``Bells Are Ringing'' has shortcomings but is worth seeing

December 06, 1990|By Winifred Walsh | Winifred Walsh,Evening Sun Staff

The charming musical comedy, "Bells Are Ringing," immortalized in the '50s by the late Judy Holliday, is on stage at Towsontowne Dinner Theatre through Jan. 27.

The enduring music is by Jule Styne. The book and lyrics are by Betty Comden and Adolph Green.

The local version stars the very talented, young actress, Shannon Wollman, as the loveable telephone operator at an answering service helpfully meddling in her client's lives.

It is Wollman's delightfully kooky performance as the concerned Ella that makes this production worth seeing. Her excellent comedic ability, strong singing voice and sparkling personality light up the Towsontowne stage.

Such memorable songs as "Long Before I Knew You," "Just in Time," "The Party's Over" and the rousing "I'm Going Back" are delivered with great heart and professional exuberance by this versatile actress.

Wollman's character, Ella, is all things to all people. One client writes songs on his air hose. Another is a Marlon Brando imitator. Still another is a playwright on the skids for whom Ella (although she has never seen him) has formed a romantic attachment.

To the playwright, Jeffrey, Ella is a bodiless little old lady known on the phone as "Mom." In a series of amusing mishaps Ella

succeeds in getting the floundering writer to regain faith in himself. But will she realize her true love dream?

Directed by David Howell the show could pick up quite a bit opace and offer stronger projection of all the characters -- especially Dorothy Durr Aird as a silly, middle-aged woman in love with an engaging cad well portrayed by outstanding actor/singer Dave Guy.

John Doty amuses as a suspicious federal agent and Brandon Park's "Brando" is very funny.

However, Jeff Burch as the failing writer disappoints. In Burch's performance we never see the womanizing, disheveled, heavy drinking character transformed into a bright, new sober person by love.

The snappy, inventive choreography was created by dancer/actor/singer, Lee Cook.


The Vagabond Players are in their final weekend of an excellent presentation of the musical revue, "Jacques Brel Is Alive and Well and Living in Paris," which plays tomorrow through Sunday.

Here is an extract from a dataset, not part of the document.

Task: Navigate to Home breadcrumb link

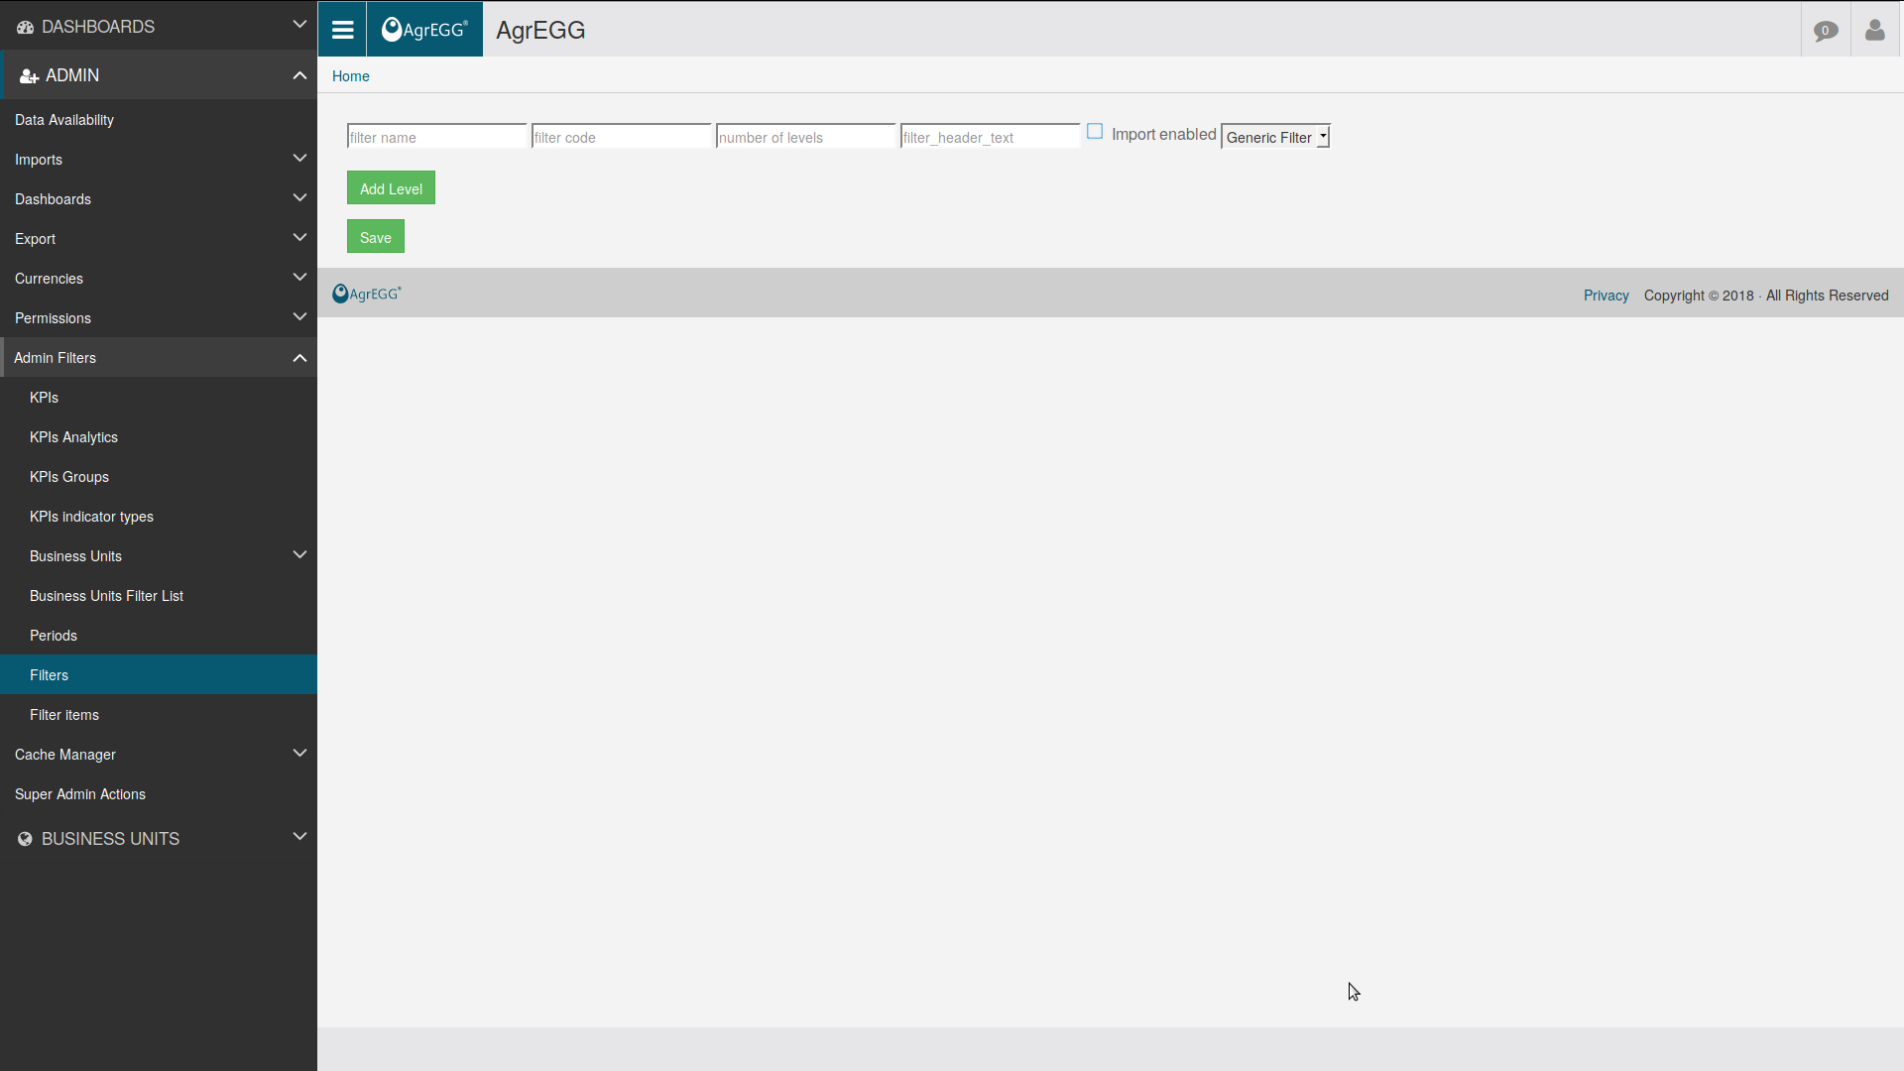Action: click(349, 75)
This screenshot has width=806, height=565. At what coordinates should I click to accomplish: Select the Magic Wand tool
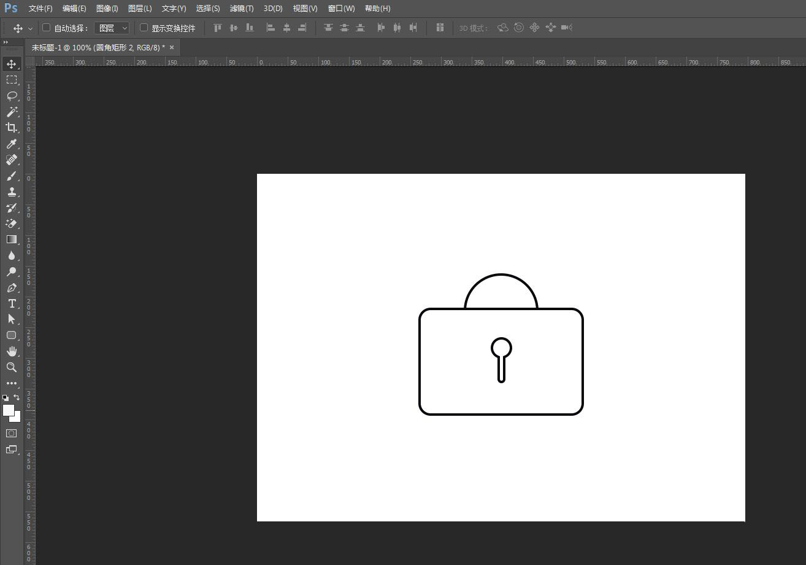11,112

The music of the French poet and composer has been enhanced with bistro-type lyrics by Eric Blau and Mort Shuman. The 25 songs ring with honest emotion as they tell colorful stories on the cutting edge of the human psyche. All the numbers throb with the pain and joy of living.

Set in a French cafe atmosphere, the work was directed with good dramatic intensity by Dan Higgs and well choreographed by Patrick Fleming. The fine musical direction is by Doug Yetter.

The exceptional quartet -- Pamela Peach, Gary Hiel, Amy Jo Shapiro, Michael Hoffmaster -- enact these sophisticated numbers with gripping passion and high comic flair.

The timing and phrasing here all blend exactly. The singers do not miss a beat of physical movement or vocal interpretation. Liz Dunbar excels as the sole piano accompanist.

The show is being presented as one of the Vagabond encore productions to celebrate the group's 75th anniversary. "Jacques Brel" is totally entertaining, soul searing musical theater at its local best.


"Scrooge," the musical by Leslie Bricusse and William Watson based on Charles Dickens "A Christmas Carol," is the current student production at Essex Community College playing tomorrow and Saturday.

This is a big stage version with impressive sets (designed by Robert Stoltzfus with excellent painted backdrops by Claire Rowe) and well executed spooky special effects, especially the enormous and frightening Christmas Future puppet.

The songs are pleasantly delivered by the large cast and choreography by Todd Van Hackett and Robert Jenkins is on the fTC mark. James J. Fasching designed the picturesque period costumes and the musical direction is under the able baton of William Watson.